Возьмем первый контраргумент – что свободное общество противоречит человеческой природе. Довольно часто спрашивают: если люди действительно желают свободы, хотят ли они ответственности, которая ее сопровождает, или они предпочтут, чтобы ими правил великодушный хозяин? Соответственно, защитники существующего распределения власти придерживаются той или иной версии идеи о счастливом рабе. Двести лет назад Руссо осуждал склонных к софистике политиков и интеллектуалов, которые искали способы скрыть эту истину, и настаивал, что первое из естественных прав человека – свобода: «Они приписывают людям естественную склонность к рабству… они не задумываются над тем, что со свободой дело обстоит так же, как с невинностью и добродетелью, цену которым ощущаешь, лишь пока ими обладаешь, и вкус к которым утрачиваешь, едва их теряешь»33. В качестве доказательства он прибегает к тем чудесам, которые совершили все свободные народы, чтобы оградить себя от тирании.
Я знаю, что [те, кто отказался от свободы] не устают превозносить мир и спокойствие, которыми они наслаждаются в своих оковах… Но когда я вижу, что другие жертвуют удовольствиями, покоем, богатством, властью и даже самою жизнью, чтобы сохранить только это достояние, к которому с таким пренебрежением относятся те, кто его потерял… когда я вижу, как толпы совершенно нагих дикарей презирают наслаждения европейцев и не обращают внимания на голод, огонь, железо и смерть, чтобы сохранить свою независимость, я понимаю, что не рабам пристало рассуждать о свободе34.
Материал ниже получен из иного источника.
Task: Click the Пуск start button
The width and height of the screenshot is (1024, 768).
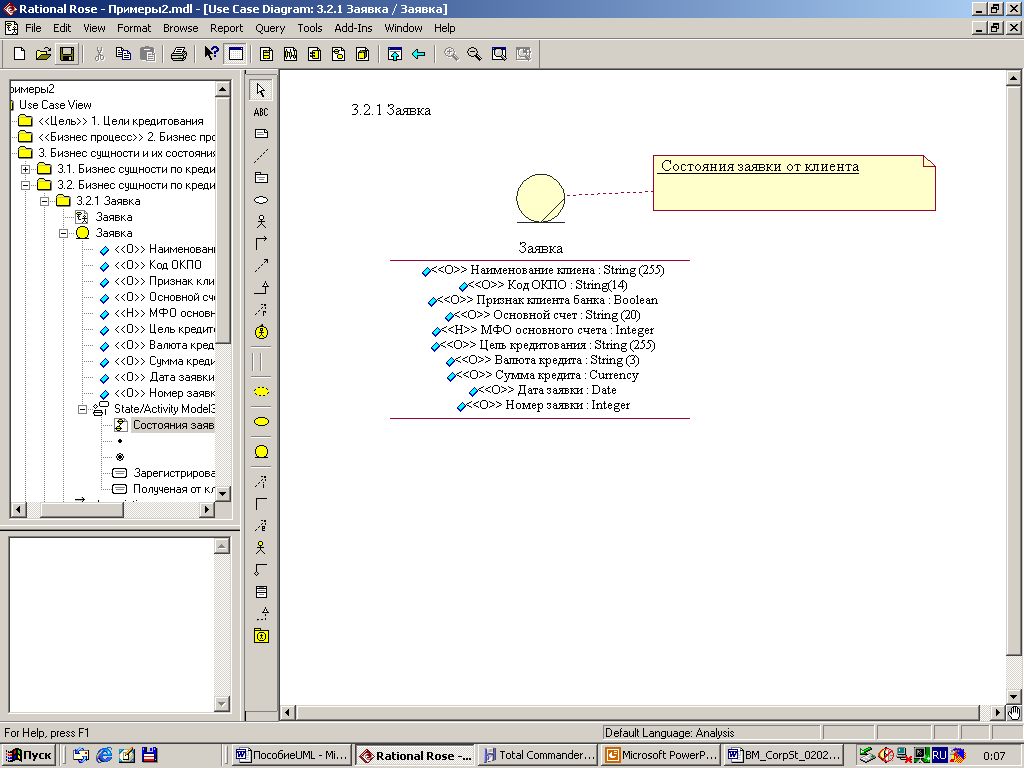Action: pyautogui.click(x=30, y=755)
Этому размышлению мы, вероятно, можем придать современное толкование.
Довольно сходные мысли были высказаны Кантом сорок лет спустя. По его утверждению, он не может принять допущение, что определенные люди «пока еще не созрели для свободы», например крепостные какого-нибудь помещика.
Но, если исходить из подобных предположений, свобода никогда и не наступит, ибо для нее нельзя созреть, если предварительно не ввести людей в условия свободы (надо быть свободным, чтобы иметь возможность целесообразно пользоваться своими силами на свободе). Первые попытки бывают, конечно, вполне неумелыми и обыкновенно сопровождаются большими затруднениями и опасностями, чем те, которым подвержен человек, не только подчиняющийся другим, но и состоящий на их попечении; однако для пользования своим разумом созревают не иначе, как в результате собственных усилий (но чтобы предпринять их, нужно быть свободным). Я не имею ничего против, если власти, вынуждаемые обстоятельствами момента, будут отодвигать освобождение от этих трех оков весьма и весьма далеко. Но превращать в принцип то положение, что для подчиненных им людей свобода вообще не годится и поэтому справедливо постоянно отдалять их от нее, – это уже вторжение в сферу власти самого Божества, которое создало человека для свободы35.